そこで同居親のお父さんに話を聞くと子どもに「お母さんの英語は嘘なんだよ」といってしまっていたことがわかりました。

私たちスタッフは、子どもには「あなたが見ているもの聞いているものが事実なんだよ」ということを伝えます。そして同居親に対しては、別れた相手への恨みつらみをいいたくなるのもわかる。しかし、自分の感情のままにふるまえば、子どもの権利を保障するはずの親が子どもの権利を害することになってしまうのではないかと問い、ご自身の気持ちの整理をしていただきます。

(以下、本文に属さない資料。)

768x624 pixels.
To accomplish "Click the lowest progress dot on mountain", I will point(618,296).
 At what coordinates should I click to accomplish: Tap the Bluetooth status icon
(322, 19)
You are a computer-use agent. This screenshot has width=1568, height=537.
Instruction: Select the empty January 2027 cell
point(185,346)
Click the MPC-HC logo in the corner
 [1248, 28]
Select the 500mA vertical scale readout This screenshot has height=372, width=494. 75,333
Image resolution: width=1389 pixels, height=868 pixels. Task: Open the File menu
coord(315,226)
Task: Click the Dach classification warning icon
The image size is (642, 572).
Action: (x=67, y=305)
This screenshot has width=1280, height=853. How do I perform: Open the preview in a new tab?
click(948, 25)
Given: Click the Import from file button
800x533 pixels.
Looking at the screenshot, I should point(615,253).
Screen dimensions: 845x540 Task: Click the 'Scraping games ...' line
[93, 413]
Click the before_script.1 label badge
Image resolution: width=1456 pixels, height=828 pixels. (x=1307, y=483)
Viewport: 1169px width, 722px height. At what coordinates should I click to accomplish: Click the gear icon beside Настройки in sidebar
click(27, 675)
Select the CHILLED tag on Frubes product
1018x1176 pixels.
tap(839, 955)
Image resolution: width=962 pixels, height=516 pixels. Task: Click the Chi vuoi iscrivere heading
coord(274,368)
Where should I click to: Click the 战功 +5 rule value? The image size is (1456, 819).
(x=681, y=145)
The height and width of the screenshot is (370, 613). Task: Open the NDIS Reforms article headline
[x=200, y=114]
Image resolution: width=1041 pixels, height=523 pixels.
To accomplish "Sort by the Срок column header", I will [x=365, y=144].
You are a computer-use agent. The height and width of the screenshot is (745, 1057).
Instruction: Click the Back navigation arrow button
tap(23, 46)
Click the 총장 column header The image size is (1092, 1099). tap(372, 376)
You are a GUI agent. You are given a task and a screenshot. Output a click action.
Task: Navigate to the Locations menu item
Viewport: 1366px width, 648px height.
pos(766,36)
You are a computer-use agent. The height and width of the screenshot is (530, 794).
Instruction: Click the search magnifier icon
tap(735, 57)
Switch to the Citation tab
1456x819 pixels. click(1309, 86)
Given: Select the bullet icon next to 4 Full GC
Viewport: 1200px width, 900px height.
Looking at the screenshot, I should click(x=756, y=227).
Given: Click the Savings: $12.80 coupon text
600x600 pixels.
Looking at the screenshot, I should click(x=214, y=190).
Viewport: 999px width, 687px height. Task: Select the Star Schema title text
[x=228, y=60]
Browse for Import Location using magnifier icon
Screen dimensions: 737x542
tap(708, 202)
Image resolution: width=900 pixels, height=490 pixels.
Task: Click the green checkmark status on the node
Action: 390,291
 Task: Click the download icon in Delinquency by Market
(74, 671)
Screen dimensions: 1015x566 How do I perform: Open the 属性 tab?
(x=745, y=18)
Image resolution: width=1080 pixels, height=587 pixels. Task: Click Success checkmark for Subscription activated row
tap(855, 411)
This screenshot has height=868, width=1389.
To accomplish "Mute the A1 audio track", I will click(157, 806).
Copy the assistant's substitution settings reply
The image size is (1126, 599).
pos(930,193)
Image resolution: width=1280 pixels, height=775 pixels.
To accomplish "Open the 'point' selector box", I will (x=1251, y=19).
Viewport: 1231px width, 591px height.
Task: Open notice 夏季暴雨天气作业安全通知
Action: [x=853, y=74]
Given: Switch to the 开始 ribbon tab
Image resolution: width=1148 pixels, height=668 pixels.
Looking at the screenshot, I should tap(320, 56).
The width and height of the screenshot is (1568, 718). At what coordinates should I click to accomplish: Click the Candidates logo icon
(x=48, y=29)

「子どもが嫌がっている」からといって面会交流をさせないことが子どもの「最善の利益」ではない、ということを徹底して伝えていく。そうやって、子どもの権利を学ぶ場にもなっているのです。

――実際の現場で同居親から「子どもが会いたくないと言っている」と言われた場合や、実際に子どもが嫌がっているような様子が見受けられた場合などは、どのような対応をしているのでしょうか。

同居親から「子どもが嫌だといってきた」と連絡があった場合には、まずはちゃんと同居親に対して傾聴をします。なんで子どもがそうやって嫌がってるのか、何が問題だと考えているのかを聞いていきます。

たとえば、「父親が子どもの意に反したことをさせるからだめなんです」と同居親が言っているケース。子どもは絵本を読みたいのに、外に行こうとしたり、です。

その場合、「絵本を読みたいって言ってますよ」と私たちから指摘するようにしています。また、お子さんには「お父さんが嫌だなと思う行動が出たらサインを決めよう」といって、たとえば「頭に手を当てるのを嫌だと言うサインにしよう」と決めます。そうすると子どもは安心して面会交流に臨めるのです。そのサインを作れば不安感はだいぶ解消されるので、面会交流を中止にする必要はなくなります。

親の変化が子の成長に、子の変化が親の成長になる

――面会交流を行った後、それぞれの親子関係や家族関係はどう変化するのでしょうか。また、そもそも子どもは面会交流に対してポジティブに関わるものなのかも含めて教えていただければと。

多くが幼児期ということもあり、ほとんどの子どもは面会交流にポジティブです!

たとえば、生まれてから一度も別居親に会っていなかった子どもが、5年間裁判をして面会交流がやっと決まりました。

はじめて別居親のお父さんと交流したとき、その子はお父さんの肩から腕までをそーっとさわって、「これが私のお父さんなんだ!」って生存確認をしたりするのです。シャイで素直に交流できない場合もありますが、第三者が介入して親子の距離を詰めていきます。

例えば、「はい、手に持ったボールを今度はお父さんに投げてみようか」とキャッチボールをして徐々に距離を詰めたり、おままごとなどの日常的な遊びを中心に交流をおこなっていきます。

――その一方で、お子さんが別居親に素直になれないケースもあるのではないでしょうか。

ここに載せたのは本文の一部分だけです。